### Written task
Present every line of the records below as a numbered list, omitting any blank lines.

[Click-target records]

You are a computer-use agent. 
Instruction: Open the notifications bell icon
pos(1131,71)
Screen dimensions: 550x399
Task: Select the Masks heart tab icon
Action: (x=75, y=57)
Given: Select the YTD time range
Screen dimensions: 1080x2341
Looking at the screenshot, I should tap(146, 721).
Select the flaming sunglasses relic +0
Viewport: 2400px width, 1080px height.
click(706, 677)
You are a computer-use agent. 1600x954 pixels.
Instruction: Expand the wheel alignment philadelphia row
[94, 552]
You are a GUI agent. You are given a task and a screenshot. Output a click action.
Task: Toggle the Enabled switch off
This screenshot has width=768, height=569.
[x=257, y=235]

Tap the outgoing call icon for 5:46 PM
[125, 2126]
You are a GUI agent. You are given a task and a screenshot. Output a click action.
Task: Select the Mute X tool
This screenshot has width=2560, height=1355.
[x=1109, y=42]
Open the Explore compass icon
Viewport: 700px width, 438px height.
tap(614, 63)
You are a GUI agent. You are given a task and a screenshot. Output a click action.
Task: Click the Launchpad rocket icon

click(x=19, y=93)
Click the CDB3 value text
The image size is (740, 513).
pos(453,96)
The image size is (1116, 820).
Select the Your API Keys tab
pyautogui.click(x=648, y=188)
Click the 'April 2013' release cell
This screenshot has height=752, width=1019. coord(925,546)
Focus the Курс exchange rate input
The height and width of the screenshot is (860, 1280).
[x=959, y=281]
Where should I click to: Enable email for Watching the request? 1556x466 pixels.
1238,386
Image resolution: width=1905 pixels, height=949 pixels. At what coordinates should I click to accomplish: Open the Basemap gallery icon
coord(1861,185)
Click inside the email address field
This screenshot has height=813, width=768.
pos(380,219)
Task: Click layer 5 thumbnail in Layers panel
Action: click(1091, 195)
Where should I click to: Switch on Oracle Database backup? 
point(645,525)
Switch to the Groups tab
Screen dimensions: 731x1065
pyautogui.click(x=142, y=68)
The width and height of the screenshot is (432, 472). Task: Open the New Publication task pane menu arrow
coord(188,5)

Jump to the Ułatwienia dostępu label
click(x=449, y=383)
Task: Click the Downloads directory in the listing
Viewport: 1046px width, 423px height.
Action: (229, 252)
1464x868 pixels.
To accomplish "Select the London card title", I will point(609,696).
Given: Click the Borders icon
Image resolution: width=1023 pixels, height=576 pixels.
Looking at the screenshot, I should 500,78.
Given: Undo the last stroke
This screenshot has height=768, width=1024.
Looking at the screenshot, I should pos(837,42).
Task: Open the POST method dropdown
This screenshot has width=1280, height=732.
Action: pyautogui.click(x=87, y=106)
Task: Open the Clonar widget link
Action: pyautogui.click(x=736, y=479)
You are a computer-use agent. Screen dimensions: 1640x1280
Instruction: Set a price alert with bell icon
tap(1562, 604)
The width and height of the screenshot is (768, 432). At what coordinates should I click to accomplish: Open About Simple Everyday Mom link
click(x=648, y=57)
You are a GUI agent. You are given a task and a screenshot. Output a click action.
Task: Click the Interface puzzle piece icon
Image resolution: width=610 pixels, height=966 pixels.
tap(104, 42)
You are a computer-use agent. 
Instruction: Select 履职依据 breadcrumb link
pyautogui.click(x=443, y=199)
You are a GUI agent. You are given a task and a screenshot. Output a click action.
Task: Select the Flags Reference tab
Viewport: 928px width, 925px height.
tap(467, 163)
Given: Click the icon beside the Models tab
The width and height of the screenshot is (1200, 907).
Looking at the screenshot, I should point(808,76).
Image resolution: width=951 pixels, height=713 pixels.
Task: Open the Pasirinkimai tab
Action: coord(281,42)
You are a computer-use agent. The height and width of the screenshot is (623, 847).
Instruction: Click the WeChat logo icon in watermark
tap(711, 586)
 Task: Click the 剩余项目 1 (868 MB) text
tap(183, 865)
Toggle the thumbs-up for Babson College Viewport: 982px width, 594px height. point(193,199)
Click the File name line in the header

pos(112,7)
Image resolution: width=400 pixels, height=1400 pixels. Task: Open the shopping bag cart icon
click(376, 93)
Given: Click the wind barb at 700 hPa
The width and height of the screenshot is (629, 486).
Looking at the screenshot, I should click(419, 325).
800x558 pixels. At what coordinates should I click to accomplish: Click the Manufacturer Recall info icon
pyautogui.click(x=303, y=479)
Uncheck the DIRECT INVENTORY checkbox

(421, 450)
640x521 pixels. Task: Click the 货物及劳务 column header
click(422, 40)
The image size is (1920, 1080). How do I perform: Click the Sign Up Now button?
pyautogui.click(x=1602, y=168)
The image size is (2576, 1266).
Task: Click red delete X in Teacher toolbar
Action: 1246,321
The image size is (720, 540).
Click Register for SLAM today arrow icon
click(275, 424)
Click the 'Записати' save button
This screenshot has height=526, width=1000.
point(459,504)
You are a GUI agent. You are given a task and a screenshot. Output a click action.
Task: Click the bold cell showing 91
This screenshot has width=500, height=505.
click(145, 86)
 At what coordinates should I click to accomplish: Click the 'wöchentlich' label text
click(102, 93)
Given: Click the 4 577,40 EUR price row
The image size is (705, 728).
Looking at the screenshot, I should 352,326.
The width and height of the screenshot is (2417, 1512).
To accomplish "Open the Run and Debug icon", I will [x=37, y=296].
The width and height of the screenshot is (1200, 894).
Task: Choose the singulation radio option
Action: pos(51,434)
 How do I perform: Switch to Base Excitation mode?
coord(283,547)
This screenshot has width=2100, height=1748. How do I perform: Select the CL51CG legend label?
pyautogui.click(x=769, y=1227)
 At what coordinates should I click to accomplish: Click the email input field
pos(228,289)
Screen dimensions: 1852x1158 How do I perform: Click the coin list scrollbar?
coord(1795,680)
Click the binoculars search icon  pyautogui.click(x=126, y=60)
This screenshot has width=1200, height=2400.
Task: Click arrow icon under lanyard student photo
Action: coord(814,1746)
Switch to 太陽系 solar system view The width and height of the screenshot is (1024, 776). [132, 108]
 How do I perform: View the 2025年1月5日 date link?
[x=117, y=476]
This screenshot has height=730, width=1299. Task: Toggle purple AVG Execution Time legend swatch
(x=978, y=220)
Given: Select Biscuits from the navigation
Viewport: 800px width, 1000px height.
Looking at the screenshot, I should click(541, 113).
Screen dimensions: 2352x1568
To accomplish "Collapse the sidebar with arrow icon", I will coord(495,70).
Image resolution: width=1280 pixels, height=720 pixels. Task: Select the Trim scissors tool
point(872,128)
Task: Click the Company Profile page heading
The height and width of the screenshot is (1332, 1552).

### Full output
1. You are a computer-use agent. 
2. Instruction: Open the notifications bell icon
3. pos(1131,71)
4. Screen dimensions: 550x399
5. Task: Select the Masks heart tab icon
6. Action: (x=75, y=57)
7. Given: Select the YTD time range
8. Screen dimensions: 1080x2341
9. Looking at the screenshot, I should tap(146, 721).
10. Select the flaming sunglasses relic +0
11. Viewport: 2400px width, 1080px height.
12. click(706, 677)
13. You are a computer-use agent. 1600x954 pixels.
14. Instruction: Expand the wheel alignment philadelphia row
15. [94, 552]
16. You are a GUI agent. You are given a task and a screenshot. Output a click action.
17. Task: Toggle the Enabled switch off
18. This screenshot has width=768, height=569.
19. [x=257, y=235]
20. Tap the outgoing call icon for 5:46 PM
21. [125, 2126]
22. You are a GUI agent. You are given a task and a screenshot. Output a click action.
23. Task: Select the Mute X tool
24. This screenshot has width=2560, height=1355.
25. [x=1109, y=42]
26. Open the Explore compass icon
27. Viewport: 700px width, 438px height.
28. tap(614, 63)
29. You are a GUI agent. You are given a task and a screenshot. Output a click action.
30. Task: Click the Launchpad rocket icon
31. click(x=19, y=93)
32. Click the CDB3 value text
33. The image size is (740, 513).
34. pos(453,96)
35. The image size is (1116, 820).
36. Select the Your API Keys tab
37. pyautogui.click(x=648, y=188)
38. Click the 'April 2013' release cell
39. This screenshot has height=752, width=1019. coord(925,546)
40. Focus the Курс exchange rate input
41. The height and width of the screenshot is (860, 1280).
42. [x=959, y=281]
43. Where should I click to: Enable email for Watching the request? 1556x466 pixels.
44. 1238,386
45. Image resolution: width=1905 pixels, height=949 pixels. At what coordinates should I click to accomplish: Open the Basemap gallery icon
46. coord(1861,185)
47. Click inside the email address field
48. This screenshot has height=813, width=768.
49. pos(380,219)
50. Task: Click layer 5 thumbnail in Layers panel
51. Action: click(1091, 195)
52. Where should I click to: Switch on Oracle Database backup? 
53. point(645,525)
54. Switch to the Groups tab
55. Screen dimensions: 731x1065
56. pyautogui.click(x=142, y=68)
57. The width and height of the screenshot is (432, 472). Task: Open the New Publication task pane menu arrow
58. coord(188,5)
59. Jump to the Ułatwienia dostępu label
60. click(x=449, y=383)
61. Task: Click the Downloads directory in the listing
62. Viewport: 1046px width, 423px height.
63. Action: (229, 252)
64. 1464x868 pixels.
65. To accomplish "Select the London card title", I will point(609,696).
66. Given: Click the Borders icon
67. Image resolution: width=1023 pixels, height=576 pixels.
68. Looking at the screenshot, I should 500,78.
69. Given: Undo the last stroke
70. This screenshot has height=768, width=1024.
71. Looking at the screenshot, I should pos(837,42).
72. Task: Open the POST method dropdown
73. This screenshot has width=1280, height=732.
74. Action: pyautogui.click(x=87, y=106)
75. Task: Open the Clonar widget link
76. Action: pyautogui.click(x=736, y=479)
77. You are a computer-use agent. Screen dimensions: 1640x1280
78. Instruction: Set a price alert with bell icon
79. tap(1562, 604)
80. The width and height of the screenshot is (768, 432). At what coordinates should I click to accomplish: Open About Simple Everyday Mom link
81. click(x=648, y=57)
82. You are a GUI agent. You are given a task and a screenshot. Output a click action.
83. Task: Click the Interface puzzle piece icon
84. Image resolution: width=610 pixels, height=966 pixels.
85. tap(104, 42)
86. You are a computer-use agent. 
87. Instruction: Select 履职依据 breadcrumb link
88. pyautogui.click(x=443, y=199)
89. You are a GUI agent. You are given a task and a screenshot. Output a click action.
90. Task: Select the Flags Reference tab
91. Viewport: 928px width, 925px height.
92. tap(467, 163)
93. Given: Click the icon beside the Models tab
94. The width and height of the screenshot is (1200, 907).
95. Looking at the screenshot, I should point(808,76).
96. Image resolution: width=951 pixels, height=713 pixels.
97. Task: Open the Pasirinkimai tab
98. Action: coord(281,42)
99. You are a computer-use agent. The height and width of the screenshot is (623, 847).
100. Instruction: Click the WeChat logo icon in watermark
101. tap(711, 586)
102.  Task: Click the 剩余项目 1 (868 MB) text
103. tap(183, 865)
104. Toggle the thumbs-up for Babson College Viewport: 982px width, 594px height. point(193,199)
105. Click the File name line in the header
106. pos(112,7)
107. Image resolution: width=400 pixels, height=1400 pixels. Task: Open the shopping bag cart icon
108. click(376, 93)
109. Given: Click the wind barb at 700 hPa
110. The width and height of the screenshot is (629, 486).
111. Looking at the screenshot, I should click(419, 325).
112. 800x558 pixels. At what coordinates should I click to accomplish: Click the Manufacturer Recall info icon
113. pyautogui.click(x=303, y=479)
114. Uncheck the DIRECT INVENTORY checkbox
115. (421, 450)
116. 640x521 pixels. Task: Click the 货物及劳务 column header
117. click(422, 40)
118. The image size is (1920, 1080). How do I perform: Click the Sign Up Now button?
119. pyautogui.click(x=1602, y=168)
120. The image size is (2576, 1266).
121. Task: Click red delete X in Teacher toolbar
122. Action: 1246,321
123. The image size is (720, 540).
124. Click Register for SLAM today arrow icon
125. click(275, 424)
126. Click the 'Записати' save button
127. This screenshot has height=526, width=1000.
128. point(459,504)
129. You are a GUI agent. You are given a task and a screenshot. Output a click action.
130. Task: Click the bold cell showing 91
131. This screenshot has width=500, height=505.
132. click(145, 86)
133.  At what coordinates should I click to accomplish: Click the 'wöchentlich' label text
134. click(102, 93)
135. Given: Click the 4 577,40 EUR price row
136. The image size is (705, 728).
137. Looking at the screenshot, I should 352,326.
138. The width and height of the screenshot is (2417, 1512).
139. To accomplish "Open the Run and Debug icon", I will [x=37, y=296].
140. The width and height of the screenshot is (1200, 894).
141. Task: Choose the singulation radio option
142. Action: pos(51,434)
143.  How do I perform: Switch to Base Excitation mode?
144. coord(283,547)
145. This screenshot has width=2100, height=1748. How do I perform: Select the CL51CG legend label?
146. pyautogui.click(x=769, y=1227)
147.  At what coordinates should I click to accomplish: Click the email input field
148. pos(228,289)
149. Screen dimensions: 1852x1158 How do I perform: Click the coin list scrollbar?
150. coord(1795,680)
151. Click the binoculars search icon  pyautogui.click(x=126, y=60)
152. This screenshot has width=1200, height=2400.
153. Task: Click arrow icon under lanyard student photo
154. Action: coord(814,1746)
155. Switch to 太陽系 solar system view The width and height of the screenshot is (1024, 776). [132, 108]
156.  How do I perform: View the 2025年1月5日 date link?
157. [x=117, y=476]
158. This screenshot has height=730, width=1299. Task: Toggle purple AVG Execution Time legend swatch
159. (x=978, y=220)
160. Given: Select Biscuits from the navigation
161. Viewport: 800px width, 1000px height.
162. Looking at the screenshot, I should click(541, 113).
163. Screen dimensions: 2352x1568
164. To accomplish "Collapse the sidebar with arrow icon", I will coord(495,70).
165. Image resolution: width=1280 pixels, height=720 pixels. Task: Select the Trim scissors tool
166. point(872,128)
167. Task: Click the Company Profile page heading
168. The height and width of the screenshot is (1332, 1552).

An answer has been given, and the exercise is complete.